Engajados em um sistema de consumo permanente, tornamo-nos vítimas da busca incansável e da satisfação inatingível.

E nos sentimos realmente incomodados quando percebemos pessoas vivendo em desacordo com o sistema, ricas em sensibilidade e prósperas em dignidade, menosprezando as regras estabelecidas, ignorando as cercas que erguemos, subvertendo a nossa resignação.

Não choremos pelo doce que nos foi subtraído, mas pela constatação de nossa falta de humanidade.

21 abril 2011

AOS MURROS E PONTAPÉS


Cada vez que uma professora é agredida numa escola, podemos nos perguntar: onde foi que erramos? Desde quando isso passou a acontecer?

A resposta não é simples.
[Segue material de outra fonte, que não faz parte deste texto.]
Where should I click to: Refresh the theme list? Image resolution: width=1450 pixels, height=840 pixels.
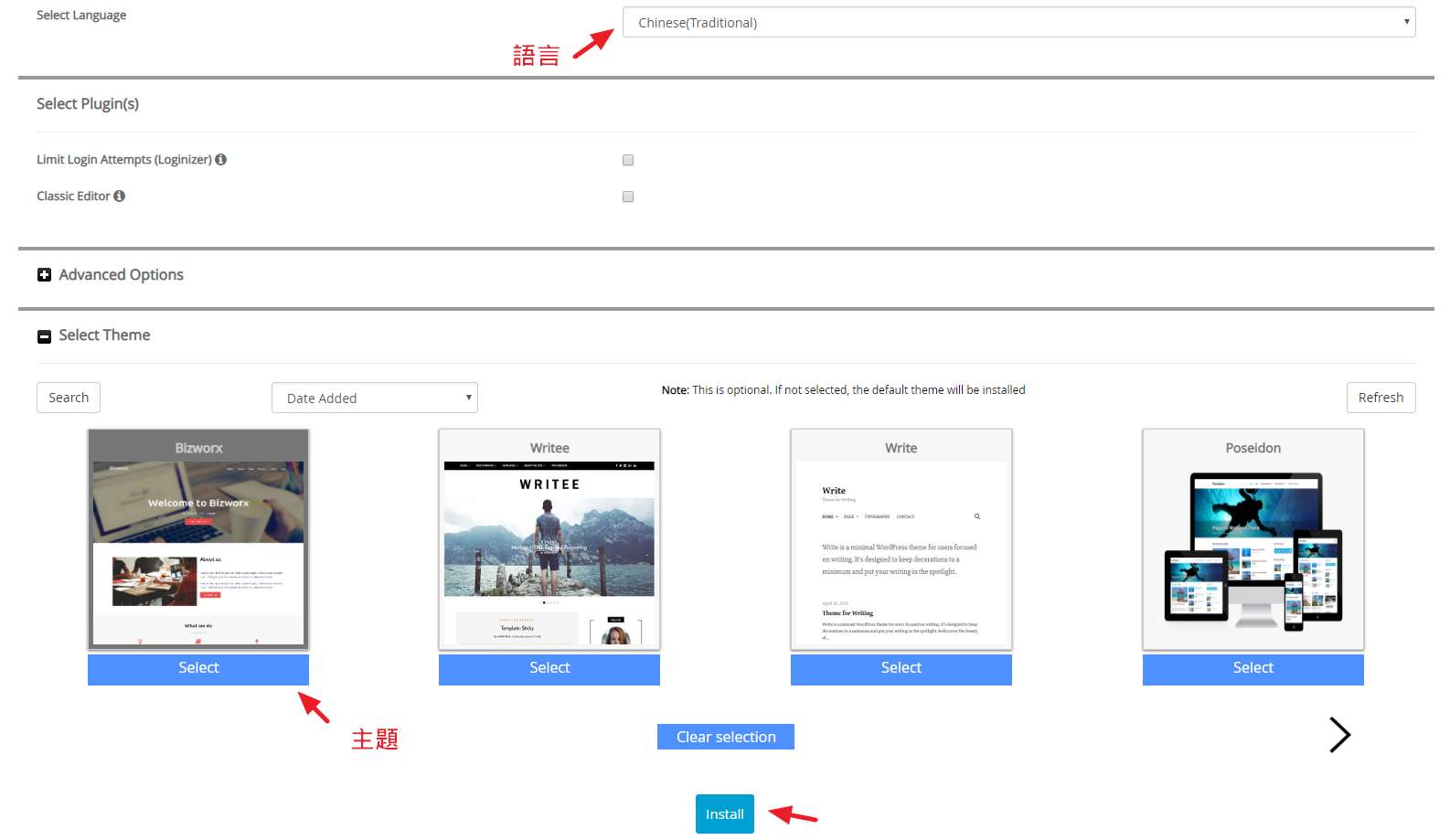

Muitas coisas mudaram, não só no Brasil, mas no mundo inteiro. Nossos modelos tradicionais de convívio social, de formação humana, de estrutura familiar estão indubitavelmente abalados.

As expectativas para o futuro reprovam um retorno ao passado, mas caminham para o estabelecimento de parâmetros novos, de relações menos enraizadas, sob valores mais universais e menos morais.

Na escola e no ambiente das salas de aula as pessoas não se comportam de forma isolada dos costumes da sociedade.

E a perda de referências de autoridade na família, no trabalho, na escola, infelizmente, é uma dinâmica social mais ampla, que não será revertida por práticas pedagógicas ou por voluntarismo dos esforçados professores.

É preciso muita reflexão acadêmica, muita humildade investigativa, muito diálogo público, para que se aspire encontrar alguns pontos de convergência entre a sociedade que almejamos e o estágio em que nos encontramos.

A melhor maneira de evoluirmos, entendo, está em nossa capacidade de articularmos experiências práticas e conhecimento científico.

Urge deixarmos de lado as preferências partidárias, as vinculações mercantilistas e as simplificações ideológicas.

Educação é atividade complexa, de inúmeros significados, construída a partir da história das civilizações, das ciências sociais e da contextualização do ser humano no espaço e no tempo.

Não é tarefa para amadores.

Dar educação, na escola e na família, é formar pessoas, dotadas de valores e de responsabilidades, donas de aptidões e da capacidade de fazer escolhas.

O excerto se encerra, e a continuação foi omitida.